# Spod Rute



## Thorsten1953 (14. Oktober 2017)

Hallo Leute!

Ich bin auf der Suche nach einer Spod Rute. 

Ich wäre dankbar wenn ihr mir Empfehlungen und Berichte Schreiben könntet. 
Eine 12ft mit 5lbs wäre optimal. 

Danke schonmal im voraus. 
Thorsten 

Gesendet von meinem SM-G930F mit Tapatalk


----------



## punkarpfen (14. Oktober 2017)

*AW: Spod Rute*

Hi. Ich hatte eine Spod Rute von Free Spirit (Launcher). Die Rute wirft sehr weit und ich war sehr zufrieden damit. Durch vereinsinterne Futterbeschränkungen fristete sie dann leider ein Schattendasein im Keller und ich habe sie verkauft.

Gesendet von meinem SM-J320F mit Tapatalk


----------



## Trickyfisher (14. Oktober 2017)

*AW: Spod Rute*

Hi, ich denke zwar, mich beim karpfenangeln recht gut auszukennen aber was ist eine spotrute und wozu braucht man die?


----------



## Andal (14. Oktober 2017)

*AW: Spod Rute*

Die benützt man, um Futterraketen, oder Sbombs weit und zielgenau zu werfen. Ob es aber spezielle und damit nicht wirklich billige Spod Rods sein müssen, liegt im Auge des Betrachters.

Mit tut es da eine richtig kräftige, aber preiswerte Spinnrute aus dem Meeresbereich auch.


----------



## Allround-Angler (14. Oktober 2017)

*AW: Spod Rute*



Andal schrieb:


> Die benützt man, um Futterraketen, oder Sbombs weit und zielgenau zu werfen. Ob es aber spezielle und damit nicht wirklich billige Spod Rods sein müssen, liegt im Auge des Betrachters.
> 
> Mit tut es da eine richtig kräftige, aber preiswerte Spinnrute aus dem Meeresbereich auch.



Genau so sieht es aus#6. Warum soll die "Futterschleuder" teurer sein als die eigentliche Angelrute?
Es sei denn, man hat sowieso eine (längere) Welsrute.
Die Rute sollte nur kräftig sein und halbwegs werfen können.


----------



## Thorsten1953 (14. Oktober 2017)

*AW: Spod Rute*

Danke für die Antworten. 
Ich angel auf eine Distanz vom ca 80m. 
Hab es mit der wallerrute versucht komme aber nicht zielgenau auf meinen platz.
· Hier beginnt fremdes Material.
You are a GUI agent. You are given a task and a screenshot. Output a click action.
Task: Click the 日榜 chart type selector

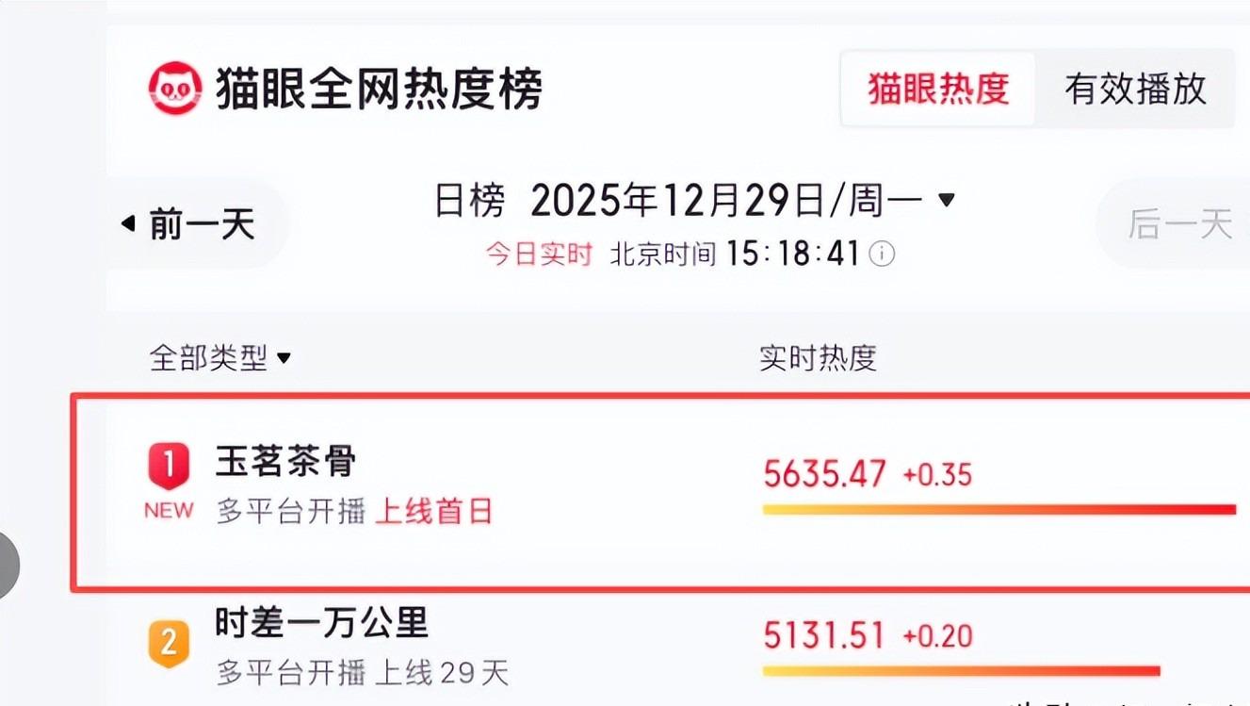(x=469, y=201)
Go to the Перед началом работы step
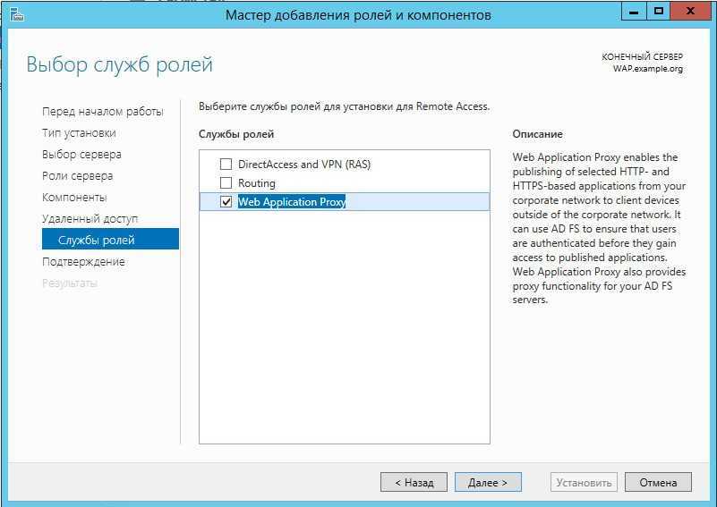 click(x=102, y=112)
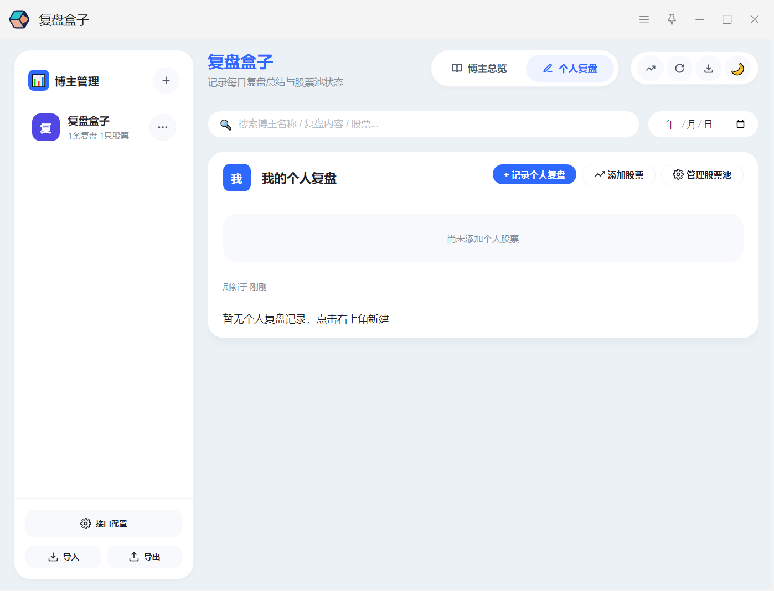Switch to the 博主总览 tab
This screenshot has width=774, height=591.
click(479, 69)
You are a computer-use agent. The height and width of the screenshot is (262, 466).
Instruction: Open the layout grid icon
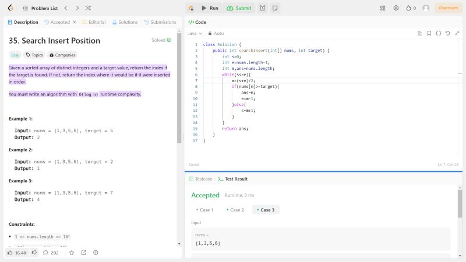(383, 8)
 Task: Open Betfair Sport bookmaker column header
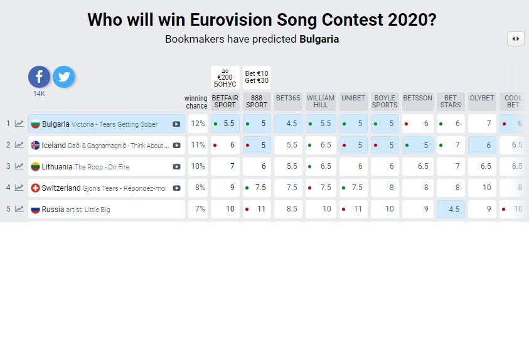[x=225, y=102]
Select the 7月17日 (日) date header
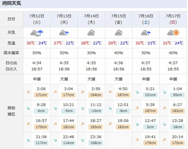Viewport: 188px width, 149px height. (x=173, y=19)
Gesendet von meinem SM-G930F mit Tapatalk


----------



## punkarpfen (14. Oktober 2017)

*AW: Spod Rute*

Ich habe zunächst eine einfache Brandungsrute eingesetzt. Das ging von der Wurfweite her ganz gut, war aber ab einer gewissen Wurfanzahl etwas anstrengend. Für kleinere Futterraketen kann man auch eine kräftige Karpfenrute nehmen. Nutzt man eine Spodrute aber regelmäßig, dann macht sie sich schon bezahlt.

Gesendet von meinem SM-J320F mit Tapatalk


----------



## phatfunky (14. Oktober 2017)

*AW: Spod Rute*

Ich habe zwar keine (für meine tatsächliche Bedürfnisse bis ca 60-70m reicht meine 100g Hechtrute) sehe es aber ähnlich. Habe mir auch überlegt eine gebrauchte Brandungsrute zu kaufen, denn wie ich es sehe, sind sie für die Aufgabe genau gemacht (bloß mit Blei statt Spomb). 
Lustig dass ihr vom Wallerruten redet, denn in UK werden Spodruten  nicht selten als Wallerruten eingesetzt. Kann man sicher machen allerdings hat eine gute Wallerrute eher eine parabolische Aktion was wohl auf die Genauigkeit auswirken wird. Daher denke ich eine Brandungsrute sei eher geeignet. Aber wie gesagt, null Erfahrung, nur Theorie meinerseits 


Sent from my iPhone using Tapatalk


----------



## punkarpfen (14. Oktober 2017)

*AW: Spod Rute*

Eine Brandungsrute geht dafür schon. Sie ist nur relativ schwer, wenn man nicht gerade ein hochpreisiges Modell nimmt.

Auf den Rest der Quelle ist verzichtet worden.